What emerged was the most incredibly fragrant and tender meat. Nine hours hunkered down in close quarters with a gang of root vegetables and a bushel of rosemary gave Myfanwy the sweet perfume she deserved and the totally confined cooking method rendered the meat the texture of pulled pork. We fought the cats for falling scraps.

My contribution to the meal was some baba ganoush, which went down really rather well hence me deciding to share the recipe. The key to a gorgeous baba is to blacken those aubergines as much as possible; you want them collapsed, wheezing,  juicing and charred all over. The best way to achieve this, I think, is to stick them directly onto the gas flame on a cooker; it’s much quicker than grilling and never fails to achieve the desired effect. It makes a right mess of course but you’re rewarded with a super smoky baba. Priorities, priorities.

If you want to cook your own lamb in a pit, or indeed a goat, pig or deer, then I suggest you contact Danny. He’s the man who’s done it after all and he can warn you about any pitfalls (sorry). Gastronaut is also one for the wish list. Don’t be daunted, you can start with the small challenges and work your way up to your own Welsh beauty; why not consider a spot of home made cheese making? A bash at creating some biltong? Or perhaps you’d like to fashion a smoker from a biscuit tin.

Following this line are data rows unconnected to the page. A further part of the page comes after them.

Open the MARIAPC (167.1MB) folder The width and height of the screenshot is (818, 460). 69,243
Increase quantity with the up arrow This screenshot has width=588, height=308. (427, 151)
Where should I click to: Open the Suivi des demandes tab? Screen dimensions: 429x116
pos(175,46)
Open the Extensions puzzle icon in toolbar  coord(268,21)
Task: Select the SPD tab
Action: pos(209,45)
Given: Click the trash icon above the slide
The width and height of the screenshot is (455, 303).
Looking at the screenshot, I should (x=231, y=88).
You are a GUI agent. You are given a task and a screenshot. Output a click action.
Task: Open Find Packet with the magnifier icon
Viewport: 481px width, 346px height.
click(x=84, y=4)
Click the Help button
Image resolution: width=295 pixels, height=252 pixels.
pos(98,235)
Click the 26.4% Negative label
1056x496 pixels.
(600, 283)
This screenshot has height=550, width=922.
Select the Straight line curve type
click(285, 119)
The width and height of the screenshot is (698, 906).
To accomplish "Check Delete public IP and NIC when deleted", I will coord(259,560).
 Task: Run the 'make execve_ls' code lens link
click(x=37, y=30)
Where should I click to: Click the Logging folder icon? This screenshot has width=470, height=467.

Hats off to Danny though, he is now, in my eyes, the Bear Grylls of the culinary world. I’ll have to delve into that book sharpish and redress the balance for the sisterhood. The bit where Stefan travels around the human body though, giving pointers on the best way to ingest the fluids and scrapings from almost every orifice, is strictly the territory of the man folk. I mean, seriously ladies, some things really are a man’s job.

Baba Ganoush

6 large aubergines
3 cloves garlic, crushed
2 lemons
1 handful mint leaves, chopped
1 handful parsley leaves, chopped
4 tablespoons yoghurt (or more to taste)
6 tablespoons tahini (I like a good whack but you may want less)
1 tablespoon pomegranate molasses
Salt and pepper
A slug of olive oil

Pierce the aubergines with a fork and place directly on the gas rings of a hob (1 per ring), or put them under a grill, turning occasionally until blackened all over and collapsed. Remove to a plate and let cool slightly, then scrape the flesh from inside, leaving any bits of blackened skin and liquid on the plate behind. Blend with all the other ingredients and season and adjust as necessary. You may want to add more lemon, yoghurt or salt for example.

Allow to sit for a few hours before serving with hot flat breads or pittas and ideally, a pit-roasted lamb.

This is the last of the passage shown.